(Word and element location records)
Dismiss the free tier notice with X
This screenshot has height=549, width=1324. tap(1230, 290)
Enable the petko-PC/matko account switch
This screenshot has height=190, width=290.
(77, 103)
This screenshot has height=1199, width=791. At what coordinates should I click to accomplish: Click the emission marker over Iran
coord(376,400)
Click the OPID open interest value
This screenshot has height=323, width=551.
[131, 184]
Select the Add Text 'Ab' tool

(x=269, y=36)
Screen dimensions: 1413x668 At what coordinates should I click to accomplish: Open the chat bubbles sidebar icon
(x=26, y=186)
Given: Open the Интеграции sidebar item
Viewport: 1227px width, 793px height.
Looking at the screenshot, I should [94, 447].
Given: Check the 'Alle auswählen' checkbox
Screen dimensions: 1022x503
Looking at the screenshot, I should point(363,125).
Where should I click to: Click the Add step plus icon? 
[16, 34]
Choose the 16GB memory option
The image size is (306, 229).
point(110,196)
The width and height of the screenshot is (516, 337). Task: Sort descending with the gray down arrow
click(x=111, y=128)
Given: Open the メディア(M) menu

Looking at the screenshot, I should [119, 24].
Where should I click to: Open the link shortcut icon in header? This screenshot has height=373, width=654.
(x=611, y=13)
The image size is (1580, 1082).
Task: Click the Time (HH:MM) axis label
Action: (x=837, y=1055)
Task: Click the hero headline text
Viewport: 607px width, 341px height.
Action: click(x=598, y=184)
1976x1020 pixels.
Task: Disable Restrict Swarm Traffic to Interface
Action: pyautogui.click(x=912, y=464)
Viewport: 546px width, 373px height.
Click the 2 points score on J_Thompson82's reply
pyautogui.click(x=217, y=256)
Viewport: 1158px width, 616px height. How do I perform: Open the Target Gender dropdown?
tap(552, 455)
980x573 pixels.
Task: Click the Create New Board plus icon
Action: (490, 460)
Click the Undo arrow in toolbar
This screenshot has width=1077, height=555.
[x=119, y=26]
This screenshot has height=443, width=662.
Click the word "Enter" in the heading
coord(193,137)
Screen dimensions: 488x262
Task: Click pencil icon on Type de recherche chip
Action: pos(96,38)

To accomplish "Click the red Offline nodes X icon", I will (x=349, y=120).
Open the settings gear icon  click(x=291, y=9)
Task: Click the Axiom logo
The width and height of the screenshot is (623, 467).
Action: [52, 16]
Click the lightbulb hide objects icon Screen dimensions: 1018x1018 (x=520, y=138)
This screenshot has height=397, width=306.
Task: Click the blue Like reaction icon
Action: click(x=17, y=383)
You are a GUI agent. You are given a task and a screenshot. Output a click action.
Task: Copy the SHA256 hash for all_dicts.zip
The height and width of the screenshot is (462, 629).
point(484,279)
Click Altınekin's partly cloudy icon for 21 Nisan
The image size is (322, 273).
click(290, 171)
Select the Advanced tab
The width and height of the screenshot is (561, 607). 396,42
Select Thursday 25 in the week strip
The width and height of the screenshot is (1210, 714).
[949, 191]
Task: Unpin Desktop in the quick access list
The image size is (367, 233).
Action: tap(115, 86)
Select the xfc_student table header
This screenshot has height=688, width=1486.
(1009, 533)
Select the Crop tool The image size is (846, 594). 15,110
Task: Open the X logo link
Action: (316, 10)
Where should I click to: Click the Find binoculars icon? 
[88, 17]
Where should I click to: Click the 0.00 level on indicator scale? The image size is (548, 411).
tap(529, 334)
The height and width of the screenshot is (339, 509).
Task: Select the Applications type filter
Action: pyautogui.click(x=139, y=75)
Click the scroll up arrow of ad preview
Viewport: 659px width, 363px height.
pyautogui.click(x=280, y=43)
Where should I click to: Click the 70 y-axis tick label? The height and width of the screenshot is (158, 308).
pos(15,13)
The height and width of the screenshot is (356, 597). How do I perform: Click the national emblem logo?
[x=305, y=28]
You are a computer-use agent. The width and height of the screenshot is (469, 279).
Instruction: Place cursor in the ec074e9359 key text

Stated goal =>
Copy out the records verbatim, from the line containing "Given: Open the メディア(M) menu" through the line containing "Action: pyautogui.click(x=912, y=464)", both lines included.

Final result =>
Given: Open the メディア(M) menu

Looking at the screenshot, I should [119, 24].
Where should I click to: Open the link shortcut icon in header? This screenshot has height=373, width=654.
(x=611, y=13)
The image size is (1580, 1082).
Task: Click the Time (HH:MM) axis label
Action: (x=837, y=1055)
Task: Click the hero headline text
Viewport: 607px width, 341px height.
Action: click(x=598, y=184)
1976x1020 pixels.
Task: Disable Restrict Swarm Traffic to Interface
Action: pyautogui.click(x=912, y=464)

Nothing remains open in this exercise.